Does the optimal strategy involve a dyanmic stopping strategy (one in which the decision is somehow based on our current balance)? No, that can't be the case: The die has no memory of rolls already made and the current value of your balance has no bearing on the expected outcome yet to come. Any money spent (invested) in getting to this stage is a sunk cost, and is water under the bridge. At every roll, we need to make the call: "Should I make the next roll?", and from the above arguments you can see that this decission will be same if this is the first roll, the fifth roll, or the tenth roll. There is no way to win money back already spent, and there is no limit to the number of rolls you can make. Once you decide to pay the \$1 to roll again, the characteristics of what happens are the same as the previous roll. The difficulty is that the decission to stop is based on if we roll above the future expected value, but this, in-turn, is based on the expected value. ### Should I stay or should I go?

There's a decission that needs to be on each roll. Should I take what I have, or pay the tax and roll again? (Paying the tax is same as saying we get one less dollar than the expected value of the next roll).

It's pretty clear that if we rolled a natural 20 at any time, we'd instantly stop; We're never going to get better. It's not a stretch to see that, if we rolled a 19, we'd also stop; The only number that could beat a 19 is a 20, and we'd have to pay an additional \$1 just for the privelage of rolling to see about getting it. Even if we did roll a 20 (a small chance), we'd net out with no gain, so why bother? For 18, it's less clear; we have a one chance of breaking evening, one chance of improving, and lots of chances of losing more, if we rolled again.

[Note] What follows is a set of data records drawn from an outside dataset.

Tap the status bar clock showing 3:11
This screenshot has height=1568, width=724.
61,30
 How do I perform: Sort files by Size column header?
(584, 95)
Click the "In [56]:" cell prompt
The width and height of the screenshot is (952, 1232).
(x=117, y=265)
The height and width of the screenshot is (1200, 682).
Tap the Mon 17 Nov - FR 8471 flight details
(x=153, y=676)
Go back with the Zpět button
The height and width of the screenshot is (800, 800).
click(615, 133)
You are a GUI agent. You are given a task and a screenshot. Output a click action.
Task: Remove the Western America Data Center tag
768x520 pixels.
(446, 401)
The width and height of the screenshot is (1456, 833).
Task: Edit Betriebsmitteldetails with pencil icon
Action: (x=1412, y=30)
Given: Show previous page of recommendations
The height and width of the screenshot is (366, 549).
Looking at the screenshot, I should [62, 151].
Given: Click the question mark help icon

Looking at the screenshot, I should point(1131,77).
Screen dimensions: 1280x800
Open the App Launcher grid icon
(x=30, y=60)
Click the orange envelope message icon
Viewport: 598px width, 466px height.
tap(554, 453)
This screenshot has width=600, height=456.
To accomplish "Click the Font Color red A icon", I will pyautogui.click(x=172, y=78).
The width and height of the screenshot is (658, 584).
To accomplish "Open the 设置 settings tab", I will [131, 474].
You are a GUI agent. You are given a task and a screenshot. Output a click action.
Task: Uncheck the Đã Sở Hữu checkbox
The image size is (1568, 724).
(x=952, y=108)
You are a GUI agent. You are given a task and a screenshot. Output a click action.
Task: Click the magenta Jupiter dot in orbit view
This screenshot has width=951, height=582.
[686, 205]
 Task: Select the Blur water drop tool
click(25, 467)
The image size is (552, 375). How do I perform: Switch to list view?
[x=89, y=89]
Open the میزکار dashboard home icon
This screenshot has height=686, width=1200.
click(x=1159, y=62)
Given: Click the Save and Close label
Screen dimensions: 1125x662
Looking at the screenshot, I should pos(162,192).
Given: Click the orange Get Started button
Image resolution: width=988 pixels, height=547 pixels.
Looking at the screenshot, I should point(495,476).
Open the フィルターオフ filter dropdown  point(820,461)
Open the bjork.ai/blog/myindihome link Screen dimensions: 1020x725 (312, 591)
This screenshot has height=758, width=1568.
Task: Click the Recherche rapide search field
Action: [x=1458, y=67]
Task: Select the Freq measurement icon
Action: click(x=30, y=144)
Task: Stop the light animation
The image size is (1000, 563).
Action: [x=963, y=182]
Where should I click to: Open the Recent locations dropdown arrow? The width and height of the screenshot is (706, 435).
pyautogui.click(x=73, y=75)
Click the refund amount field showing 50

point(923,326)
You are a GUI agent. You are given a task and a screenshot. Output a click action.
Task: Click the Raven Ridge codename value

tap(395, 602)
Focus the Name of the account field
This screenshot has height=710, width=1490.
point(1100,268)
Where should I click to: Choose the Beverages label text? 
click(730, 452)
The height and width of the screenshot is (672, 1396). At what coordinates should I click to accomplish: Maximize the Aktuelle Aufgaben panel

Let's imagine there is some threshold T, yet to be determined, above which we'd bank and stop. Below which we'd carry on rolling. This threshold would be based on the expected return. If we stop, we take the current count, if we carry on, we take the expected value of the roll yet to come (which is exactly one dollar less than the current expected value).

### Here comes the math …

Amongst my friends and colleagues (with whom I often test my blog questions in advance), this question certainly caused a good amount of discussion, and there were many schools of thought. Thankfully, it's one of those problems that is very easy to test a proposed strategy on. With a few lines of code you can implement your chosen strategy and test it out Monte-Carlo style with a few million random rolls of die. This simple strategy provided evidence that some colleagues' suggestions were sub-optimal without needing to find the incorrect assumptions in their respective models. Using the threshold T, the probability that we will roll greater than this value is (20-T)/20, and the expected winning (this is just the average) if we take this path is (T+21)/2.

Using the threshold T, the probability that we will roll less than or equal to this value is T/20. The amount that could be obtained is the 'expected value less one dollar'; we multiply these to get the expected return if we follow this path. We add this to the first term (OR) to get our equation. We're still trying to find the expected value which is on both sides of the equation. A little bit of simplification: Now we collect terms of E on one side. Now that we have an equation for E in terms T, we can differntiate to find turning points. If we then set this to zero, we can find out the value this occurs. (Differentiating a second time results in a negative value confirming our turning point is a maximum). This results in a quadratic we can solve to give a value for T (rejecting the impossible radical answer). We need a discrete value for T (dice are quantized to give integer answers) so T=14, and this is the threshold about which we need to be greateer than. Let's work out the expected value if the exceed threshold is 14.

E[T=14] = 151/6 (max)

So the optimal strategy is to stop and cash out only if the die shows 15 or higher, else keep spending \$1 to roll again and again, leading to expected winning of 151/6. Below is a graph of the expected returns y-axis, plotted against the fixed stopping value value on the x-axis. In a piece of great relief, I generated the same graph using both the equation for E and the running a few million simulations using Monte-Carlo and obtained the same values (within the tolerances of the random number generator).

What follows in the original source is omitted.